• _Task brief_: Every entry below is to be copied exactly as written.
--- Dataset records Enclosed Below ---
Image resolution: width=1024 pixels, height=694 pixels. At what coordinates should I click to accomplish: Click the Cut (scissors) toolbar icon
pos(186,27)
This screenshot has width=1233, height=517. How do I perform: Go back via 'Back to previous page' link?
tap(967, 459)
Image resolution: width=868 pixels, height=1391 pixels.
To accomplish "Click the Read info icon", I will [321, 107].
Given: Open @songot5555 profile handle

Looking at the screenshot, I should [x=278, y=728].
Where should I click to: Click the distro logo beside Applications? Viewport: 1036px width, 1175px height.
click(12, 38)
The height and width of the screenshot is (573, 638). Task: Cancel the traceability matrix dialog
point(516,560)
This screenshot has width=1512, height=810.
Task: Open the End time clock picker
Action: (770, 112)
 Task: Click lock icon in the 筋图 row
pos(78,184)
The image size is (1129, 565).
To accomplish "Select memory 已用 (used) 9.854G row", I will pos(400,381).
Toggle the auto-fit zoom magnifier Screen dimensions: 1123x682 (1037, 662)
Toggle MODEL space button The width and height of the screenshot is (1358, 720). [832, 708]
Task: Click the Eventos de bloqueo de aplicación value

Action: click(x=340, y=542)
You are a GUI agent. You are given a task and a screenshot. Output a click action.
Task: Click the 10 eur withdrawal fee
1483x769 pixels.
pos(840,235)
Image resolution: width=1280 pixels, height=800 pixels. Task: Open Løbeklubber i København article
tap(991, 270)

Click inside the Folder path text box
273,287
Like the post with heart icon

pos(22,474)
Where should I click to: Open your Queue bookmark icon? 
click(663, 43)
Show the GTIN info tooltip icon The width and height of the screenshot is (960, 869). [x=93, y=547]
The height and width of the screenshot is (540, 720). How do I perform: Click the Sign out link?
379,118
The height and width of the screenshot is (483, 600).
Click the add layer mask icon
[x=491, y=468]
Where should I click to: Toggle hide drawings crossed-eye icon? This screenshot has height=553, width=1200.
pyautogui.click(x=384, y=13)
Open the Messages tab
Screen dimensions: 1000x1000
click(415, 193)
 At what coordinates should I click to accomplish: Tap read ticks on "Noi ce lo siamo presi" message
--- End of Enclosed Dataset records ---
• _Written answer_:
Image resolution: width=1024 pixels, height=694 pixels. At what coordinates should I click to accomplish: Click the Cut (scissors) toolbar icon
pos(186,27)
This screenshot has width=1233, height=517. How do I perform: Go back via 'Back to previous page' link?
tap(967, 459)
Image resolution: width=868 pixels, height=1391 pixels.
To accomplish "Click the Read info icon", I will [321, 107].
Given: Open @songot5555 profile handle

Looking at the screenshot, I should [x=278, y=728].
Where should I click to: Click the distro logo beside Applications? Viewport: 1036px width, 1175px height.
click(12, 38)
The height and width of the screenshot is (573, 638). Task: Cancel the traceability matrix dialog
point(516,560)
This screenshot has width=1512, height=810.
Task: Open the End time clock picker
Action: (770, 112)
 Task: Click lock icon in the 筋图 row
pos(78,184)
The image size is (1129, 565).
To accomplish "Select memory 已用 (used) 9.854G row", I will pos(400,381).
Toggle the auto-fit zoom magnifier Screen dimensions: 1123x682 (1037, 662)
Toggle MODEL space button The width and height of the screenshot is (1358, 720). [832, 708]
Task: Click the Eventos de bloqueo de aplicación value

Action: click(x=340, y=542)
You are a GUI agent. You are given a task and a screenshot. Output a click action.
Task: Click the 10 eur withdrawal fee
1483x769 pixels.
pos(840,235)
Image resolution: width=1280 pixels, height=800 pixels. Task: Open Løbeklubber i København article
tap(991, 270)

Click inside the Folder path text box
273,287
Like the post with heart icon

pos(22,474)
Where should I click to: Open your Queue bookmark icon? 
click(663, 43)
Show the GTIN info tooltip icon The width and height of the screenshot is (960, 869). [x=93, y=547]
The height and width of the screenshot is (540, 720). How do I perform: Click the Sign out link?
379,118
The height and width of the screenshot is (483, 600).
Click the add layer mask icon
[x=491, y=468]
Where should I click to: Toggle hide drawings crossed-eye icon? This screenshot has height=553, width=1200.
pyautogui.click(x=384, y=13)
Open the Messages tab
Screen dimensions: 1000x1000
click(415, 193)
 At what coordinates should I click to accomplish: Tap read ticks on "Noi ce lo siamo presi" message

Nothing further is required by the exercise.